“This Raid is just full of surprises,” John commented.
The roads all converged around another plaza and on the plaza were two noteworthy structures. One was the inner keep itself, the centre of the entire Segment. It was surprisingly small for the vast area around it. A singular, open gate led into a large throne room. The throne itself was just out of view from outside the building. John could spot the dais it was located on, however.
The other building was a massive cathedral. Despite all of the decrepit architecture around them, the religious building was kept mostly intact. Dust and cobwebs had been carefully cleaned, leaving behind only the soot and ash that was inherent to the burning undead of the area. Even that had been scrubbed off the great stained glass windows. The circular diorama atop the entrance depicted a wheel made of bone, iron and fire.
“Which path do you believe we ought to take?” Romulus asked.
“If we are going for the full clear, we have to identify which one is the ‘wrong’ path forwards.” John recalled the words of the Hellboar once more. ‘To break the seal of flame, you must make an avatar of the first one to accept the curse of fire. Find the burning wheel and offer it at the herald’s circle, to empower the master of the castle.’ He paused for a moment. ‘The herald’s circle is behind us… and the location of the wheel should be pretty obvious.’

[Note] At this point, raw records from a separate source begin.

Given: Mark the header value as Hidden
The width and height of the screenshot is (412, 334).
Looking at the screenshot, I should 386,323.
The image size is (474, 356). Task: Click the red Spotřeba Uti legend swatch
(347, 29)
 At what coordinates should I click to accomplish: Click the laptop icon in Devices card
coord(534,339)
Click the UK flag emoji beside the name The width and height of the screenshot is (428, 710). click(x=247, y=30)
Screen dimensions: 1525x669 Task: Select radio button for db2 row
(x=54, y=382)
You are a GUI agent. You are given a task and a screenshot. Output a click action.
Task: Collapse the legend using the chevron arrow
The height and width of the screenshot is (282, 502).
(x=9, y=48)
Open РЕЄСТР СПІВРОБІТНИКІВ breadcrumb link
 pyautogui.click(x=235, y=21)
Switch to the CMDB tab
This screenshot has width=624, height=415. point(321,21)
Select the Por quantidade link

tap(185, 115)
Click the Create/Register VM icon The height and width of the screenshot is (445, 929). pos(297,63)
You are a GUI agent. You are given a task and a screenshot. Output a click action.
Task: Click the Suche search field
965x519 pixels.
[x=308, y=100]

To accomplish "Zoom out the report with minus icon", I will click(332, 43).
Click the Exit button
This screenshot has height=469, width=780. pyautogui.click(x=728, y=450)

Thus, they entered the cathedral. Every step echoed on the ancient stone. The further they advanced into the building, the stranger it became. Crosses were littered about, the Christian kind, alongside wheels both of wood and metal. Skeletons had been broken into the spokes of some wheels. They quivered still with the un-life, but served only as set pieces.
What was stranger than any of this were the walls. Simple religious architecture began to fracture and meld, break and stack on top of itself in glitched structures of arches and interrupted windows. It was as if various assets clipped into each other. By the time they found the congregation, not even the distances in the room made sense anymore.
The floor was covered in lesser undead. The skeletons were bereft of the flame that animated their kin. Tiny sparks remained in their eye sockets, enough to indicate that they were all staring up at the boss monster.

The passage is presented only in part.